Alan Trammell to Baseball HOF sign now

Alan Trammell, #3, the great Tiger shortstop was recently declined his rightful Hall of Fame induction. This is great travesty for any fan of the game.

This is the second greatest crime of the century, ranking second only behind Trammell not be awarded the American League MVP in 1987. That year, George Bell of the Toronto Blue Jays unjustly won the award that Trammell so deserved.

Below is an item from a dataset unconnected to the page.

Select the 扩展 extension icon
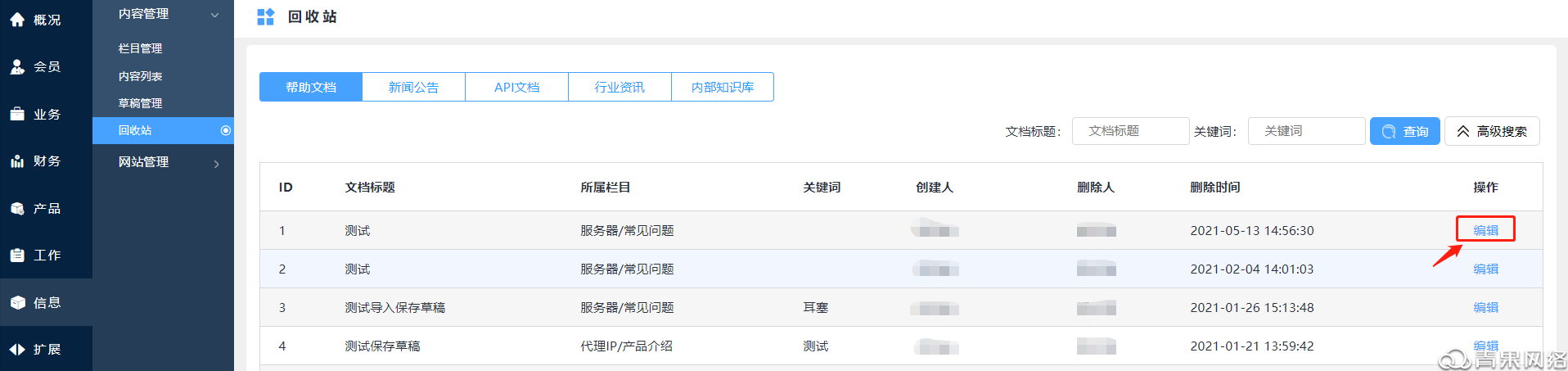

Look at the numbers for 1987 to see how Trammell was cheated and how this crime was nothing but foreshaowing to the present HOF travesty:

Trammell's Hits, AVG, OBP, SLG: 205, .343, .402, .551
Bell's Hits, AVG, OBP, SLG: 188, .308, .352, .605

These figures do not even begin to address that Trammell was one of the greatest shortstops (a position player) in MLB history and Bell was a mediocre outfielder who platooned as a DH. Trammell and his counterpart at second base, Sweet Lou Whitaker, went on to combine for the most double plays turned in MLB history. George Bell was subsequently traded to the White Sox to make the transition from obscurity to oblivion.

As to the current HOF voting debacle, Ozzie Smith of the St. Louis Cardinals (and the San Diego Padres before that) was the darling of the sportwriters an was easily inducted in his first year of eligibility. We of the Alan Trammell fan club do not hold this against the Wizard of Oz and we believe he should have been inducted. However, when you consider the facts of the case for Trammell and the statistics of Ozzie side-by-side, you can clearly see how Trammell was robbed.

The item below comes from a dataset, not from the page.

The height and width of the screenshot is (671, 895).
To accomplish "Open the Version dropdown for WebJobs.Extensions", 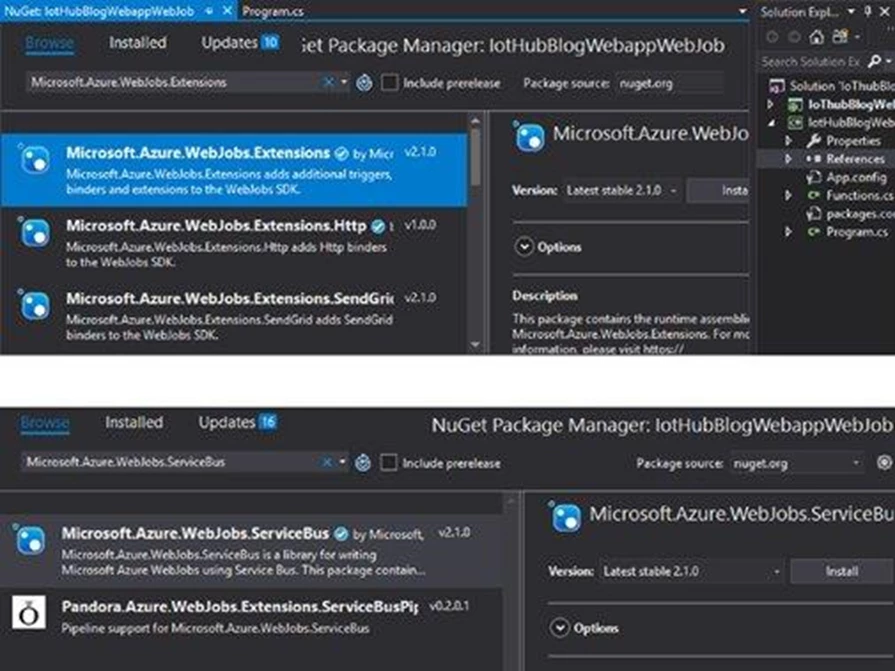I will pyautogui.click(x=620, y=189).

As an example, Trammell played one year longer than Ozzie and all for the same team. No one doubts that Ozzie's greatest asset was his glove and mobility as his career fielding percentage was .978, however Trammell is just under this with .976.

Ozzie, the Hall of Famer, batted .262 for his career and a .328 OBP. His other offensive statistics are relatively slight for the Hall of Fame. Ironically, Ozzie's best offensive year was 1987, the year Trammell was first overtly shunned by the sportwriters.

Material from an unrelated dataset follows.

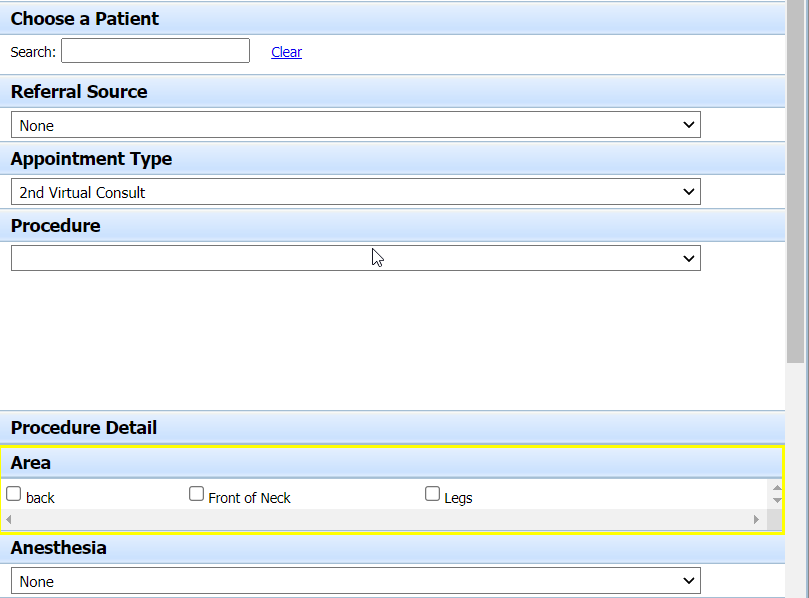Click the Area list scroll-down arrow

777,499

Trammell, on the other hand, batted .285 for his career and was infinitely more productive than Ozzie in every offensive category except walks. Trammell also played most of his games on grass, Ozzie on the superturf of Busch Memorial Stadium. Trammell was a right-handed hitter in a lefties' park and was known throughout his career as being one of the toughest outs in the American League. Ozzie used the turf to punch singles through the infield and was always considered as a defensive-only player.

Ozzie has undoubtedly done a much better job of staying in the spotlight since he retired than Trammell has. Ozzie can be seen regularly on CNN-SI while Trammell was a coach for the miserable Tigers and then for the Padres. Clearly, this has had some efect on the HOF voters.

We ask, therefore, that the Hall of Fame executives in Cooperstown, NY, Commissioner Bud Selig, the sportwriters, and any other persons involved in the HOF voting to please consider Alan Trammell for the next induction. It is very much the right and just thing to do.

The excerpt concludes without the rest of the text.